Lo stesso allestimento è stato coprodotto con il Teatro Comunale di Bologna, che per l’inaugurazione della stagione 2019 – altre sei recite dal 22 al 29 gennaio – se ne è però avvalso onde portare in scena l’italianissimo Trovatore. Il fantasma parmigiano e la declinazione felsinea motivano alla recensione congiunta. A partire da ciò che si osserva, ossia da un immutato Wilson: come se egli nemmeno s’accorgesse di due diverse drammaturgie. Al punto che la cabaletta di Leonora nell’atto IV, stralciata nella versione francese e ricomparsa in quella italiana, a Bologna diviene un mero accodamento all’immobilità che la precede. E al punto che l’anti-coreografia sopra descritta non sparisce con il balletto stesso, ma è eseguita tal quale in un silenzio interrotto da irregolari rumori, a dimostrazione che nulla le era più superfluo della danza, della musica e di Verdi. Diverte quasi, allora, notare come intorno all’atarassia del regista-designer si divarichino due atteggiamenti musicali antitetici: la forbitezza festivaliera di Parma e la mediocrità routinaria di Bologna. Al Farnese v’era sul podio un Roberto Abbado nel solito stato di grazia, intento non solo a far conoscere le varianti francesi di un’opera arcinota, ma anche a emendare le parti in comune dalla pigrizia della tradizione: una lezione di stile che diveniva anche una lezione di tecnica per l’Orchestra e il Coro del Teatro Comunale lì ospitati.

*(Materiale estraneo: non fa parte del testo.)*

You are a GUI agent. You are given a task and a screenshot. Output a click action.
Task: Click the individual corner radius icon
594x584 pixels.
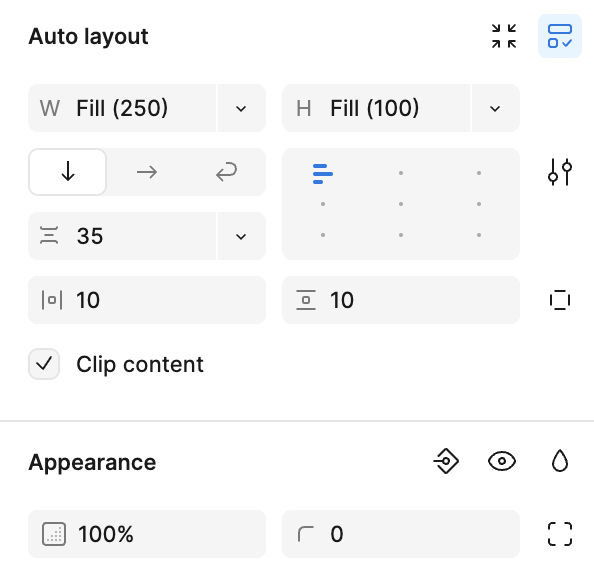coord(560,534)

Le stesse maestranze trovano ora l’antitetico Pinchas Steinberg, che affronta Verdi secondo la tradizione globale del dopoguerra, senza veruna attitudine da esegeta e falciando le riprese di cabaletta. Che gli stia a cuore «Ah sì, ben mio, coll’essere», lo dimostra con un continuo richiamo di controcanti; che gli stia a cuore «D’amor sull’ali rosee», lo dimostra invece con allentamenti a senso unico: essi potrebbero essere sostenuti solo da chi possieda l’arte dei filati alla maniera di Montserrat Caballé; ma della Señora, beninteso, non v’è traccia. Leonora è Guanqun Yu: preparata con zelo orientale, poco incline alla sfumatura, ben dotata in mezzi vocali; più centrata era la sua omologa parmigiana, Roberta Mantegna, atta a sgravare Léonore nel lirismo puro. Il Manrico di Riccardo Massi gode di simpatia timbrica: ma per aver chiaro cosa siano accento, fraseggio e personaggio, occorre tornare con la mente al Manrique di Giuseppe Gipali. Munito ma grezzo era il Comte de Luna di Franco Vassallo, in difficoltà con il francese; munito ma grezzo è ora il Conte di Luna di Vasily Ladyk, in difficoltà con l’italiano. A Parma Nino Surguladze era un’Azucena vellutata, signorile ed enigmatica; a Bologna torna a essere la scomposta zingara benedetta dalla tradizione. Più smalto e volume che stile e misura nel Fernand/Ferrando di Marco Spotti, anch’egli comune alle due città, alle due versioni, ai due spettacoli.